4. Create The Necessary Legal Directives.

Once you complete itemizing your wishes and selecting your guardians, you need to create the documents that grant others the power to legally make these decisions in your absence — within a provided limit, of course. These documents are called directives.

Directives you may consider in your estate plan include:

 

  • A Living Will or a medical care directive: This document contains instructions for when you're unable to make decisions due to sickness or injury.
  • A Health Care Proxy names a person you trust as your representative in matters concerning your health. This person has the authority to make medical decisions on your behalf if you're sick or injured.

 

  • A Durable Financial Power of Attorney: An appointed person is able to make financial decisions and manage your finances for you in the event of your inability to do so. They'll also pay your bills to deal with debts and other financial affairs.

 

  • A Limited Power of Attorney: You can use this document if you're skeptical about handing over your financial or medical decisions to someone else. With a limited power of attorney, you can restrict your appointed trustee to a particular role. For instance, you can decide that they can only pay your bills and not collect rent from any property you own.

 

5. Crosscheck Your Plan.

Before legalizing an estate plan, review the document thoroughly. Crosscheck your assets, beneficiaries, guardians, and trustees.

Do the trustees, guardians, health care proxies, personal representatives, and caretakers want to serve? Have you communicated with them to ensure they agree to play those roles?
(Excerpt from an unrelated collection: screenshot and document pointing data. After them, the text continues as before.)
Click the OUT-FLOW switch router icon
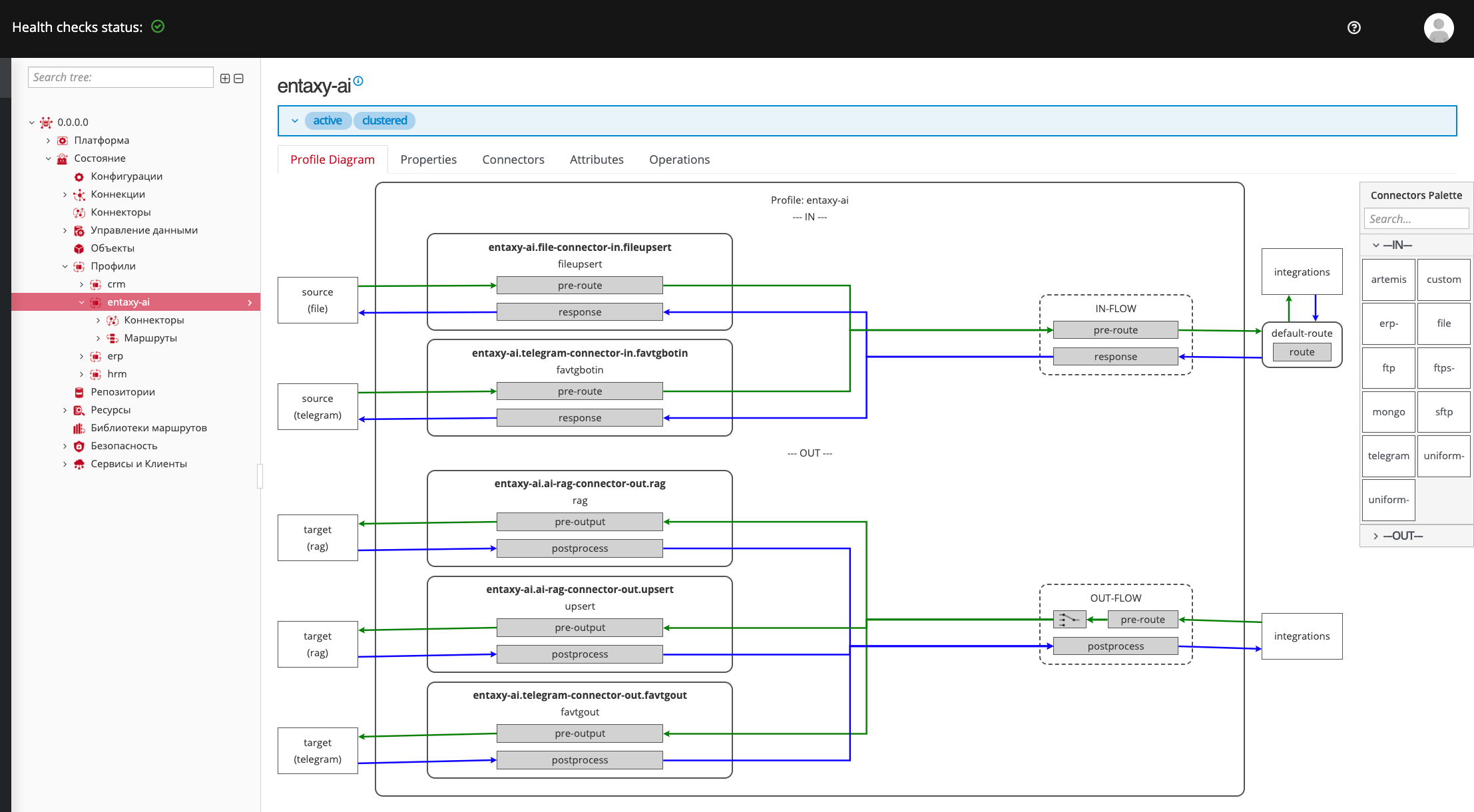Viewport: 1474px width, 812px height. (x=1069, y=620)
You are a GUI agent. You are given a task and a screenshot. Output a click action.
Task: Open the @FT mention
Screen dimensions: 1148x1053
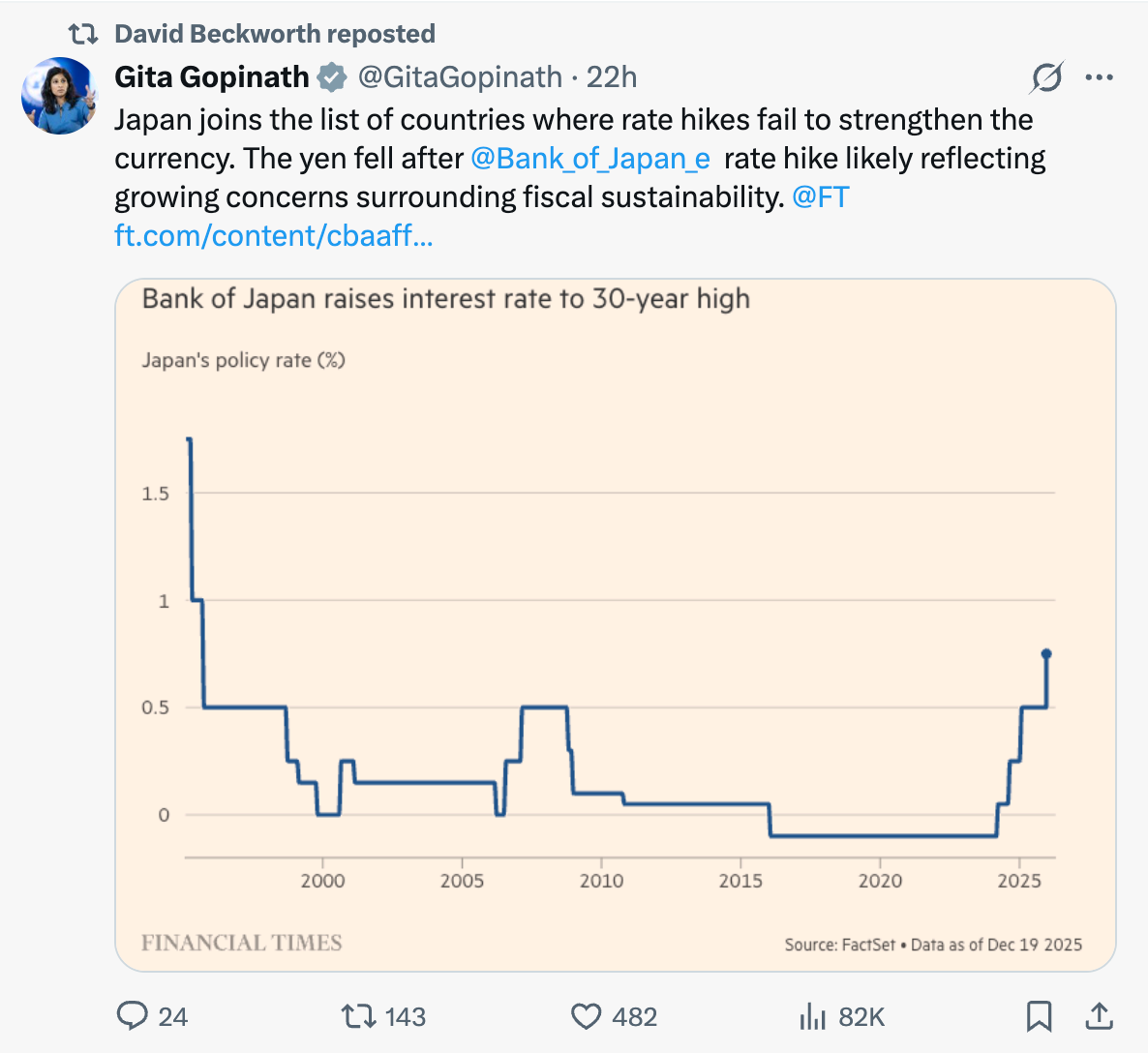(x=821, y=197)
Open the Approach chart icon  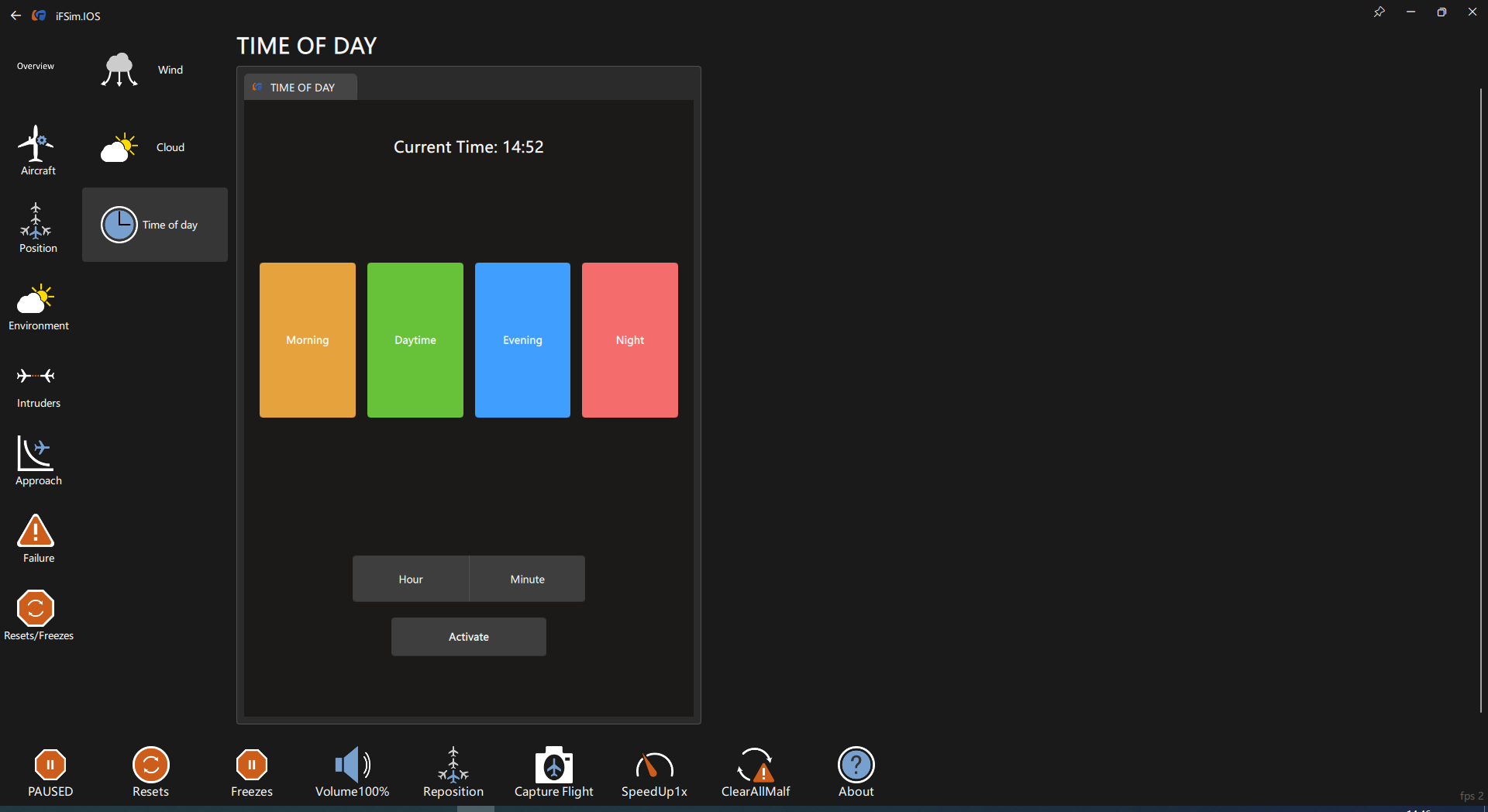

Have you named alternate candidates? Strongly consider appointing backup guardians and trustees as well in the event your first choices are unable or unwilling to serve.

Revise and revisit your estate plan as much as you want or often as needed during your lifetime. This step is vital because proposed guardians who are a good fit today may not be a good fit in a few years, your marital status may change, or your assets might increase. Therefore, you should prepare yourself to review your plan periodically. An estate planning professional can advise you on particular circumstances such as moving, receipt of a large inheritance, law changes, ar other reasons that might necessitate revisiting your plan.

Either way, put a recurring estate plan review date on your calendar.

 

6. Seek Professional Help.

The internet has many DIY tools, tips, and services for creating and legalizing your estate plan. Upfront, you can save a lot of money. However, doing it this way leaves a lot of room for error, and the money you save on the front end may not compare to probate fees, tax consequences, family conflict, and other ramifications if your plan is all wrong. Most law firms offer blogs like this one, and many DIY legal websites also have blogs and educational resources. These are fantastic sources of information but not a substitute for legal counsel and professional document preparation. A well-qualified, professional estate planning lawyer will be there to guide you through the entire planning process, including signing and notarizing your estate plan.